Hari ini, 38 tahun lalu, Masjid Istiqlal untuk pertama kali diresmikan menjadi salah satu masjid yang terbesar di dunia.
Didirikan sebagai bagian dari proyek pembangunan "mercusuar" oleh Soekarno dengan peletakan batu pertama pada 24 Agustus 1961, masjid yang berada di jantung kota Jakarta itu diresmikan oleh Presiden Soeharto pada 22 Februari 1978.
Istiqlal hingga kini masih tercatat sebagai masjid terbesar di Asia Tenggara. Mengutip arsip Harian Kompas, masjid ini berdiri di atas lahan seluas 9,32 hektar.
Kapasitasnya pun dapat menampung hingga 200.000 jemaah untuk melakukan ibadah shalat di dalamnya.
(Baca juga: Perjalanan Istiqlal, Kisah Takdir dan Toleransi)

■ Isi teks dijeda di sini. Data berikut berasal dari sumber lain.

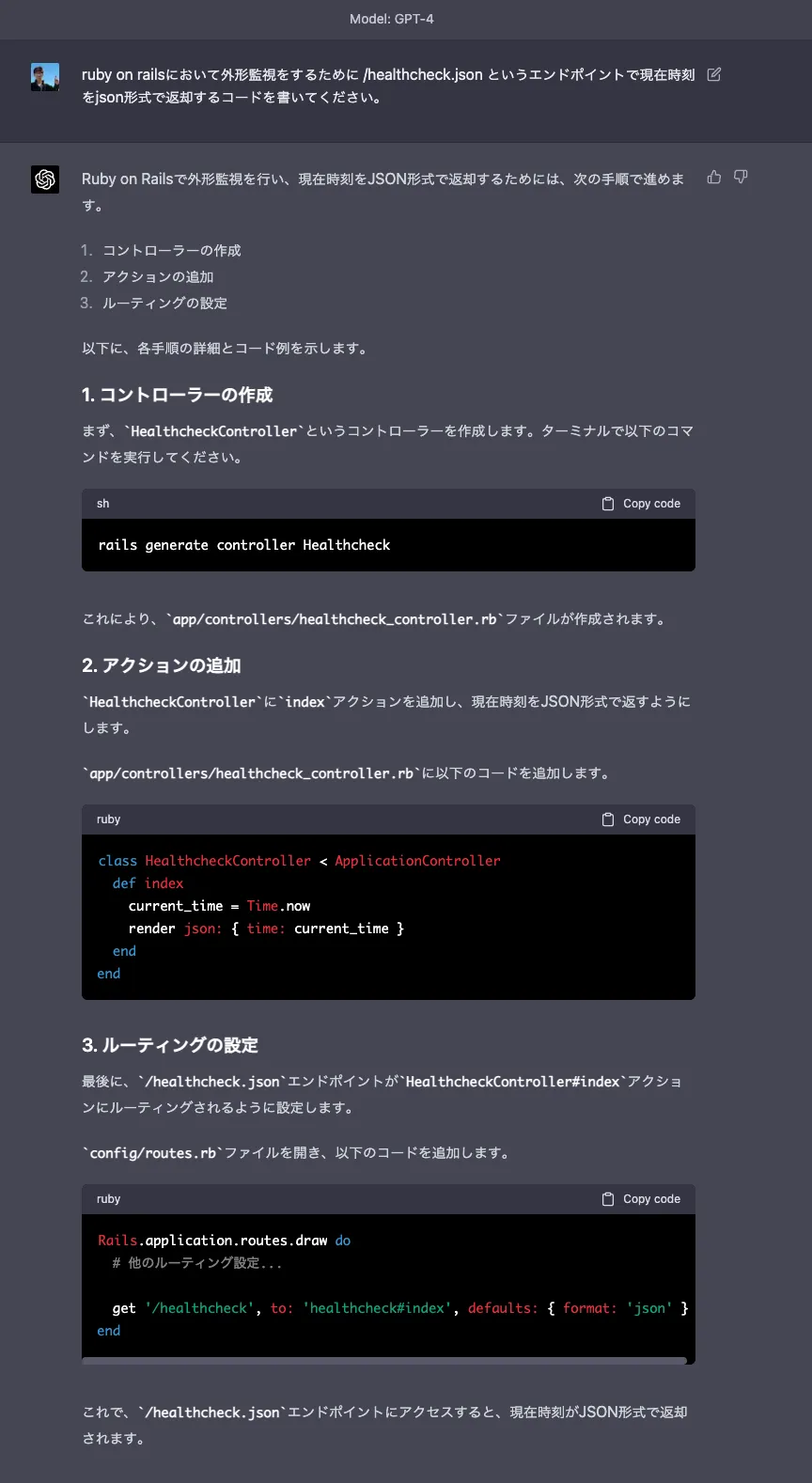Screen dimensions: 812x1483
Task: Click the "Model: GPT-4" label at top
Action: [x=391, y=19]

Tidak hanya megah, Masjid Istiqlal juga merupakan perwujudan bermacam simbol. Dari nama misalnya, "Istiqlal" berasal dari kata dalam bahasa Arab yang berarti "merdeka".
Nama ini digunakan sebagai bentuk syukur atas kemerdekaan bangsa Indonesia.

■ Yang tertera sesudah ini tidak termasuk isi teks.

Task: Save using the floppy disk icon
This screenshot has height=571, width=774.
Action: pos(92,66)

Letaknya yang berada di tengah kota juga menjadi simbol tersendiri. Simbol bahwa sebagai negara dengan mayoritas umat Islam, kemerdekaan tidak hanya harus diisi dengan pembangunan material, tapi juga pembangunan spiritual.
Selain itu, letak Istiqlal yang berdekatan dengan Istana Kepresidenan dan area Monumen Nasional juga mengikuti konsep tata letak perkotaan tradisional, terutama era kerajaan Islam di Jawa.
(Baca juga: Kisah Friedrich Silaban, Anak Pendeta yang Rancang Masjid Istiqlal)
Di masa itu, Masjid Agung memang umum berada di sebelah barat dari alun-alun yang merupakan pusat kota. Sedangkan keraton atau pusat pemerintahan berada di sebelah selatan alun-alun.
Tata letak kota secara tradisional itu masih bisa dijumpai di sejumlah kota, seperti Yogyakarta dan Cirebon.
Penempatan ini juga seperti memperlihatkan sinergi kebijaksanaan budaya tradisional dengan budaya modern yang terlihat dari gaya arsitektur karya Friedrich Silaban.
Tidak cukup sampai di situ, letak Masjid Istiqlal yang berdampingan dengan Gereja Katedral Jakarta juga menjadi simbol toleransi. Ini makna yang sangat penting bagi bangsa Indonesia dengan bermacam latar belakang suku, agama, dan budaya ini.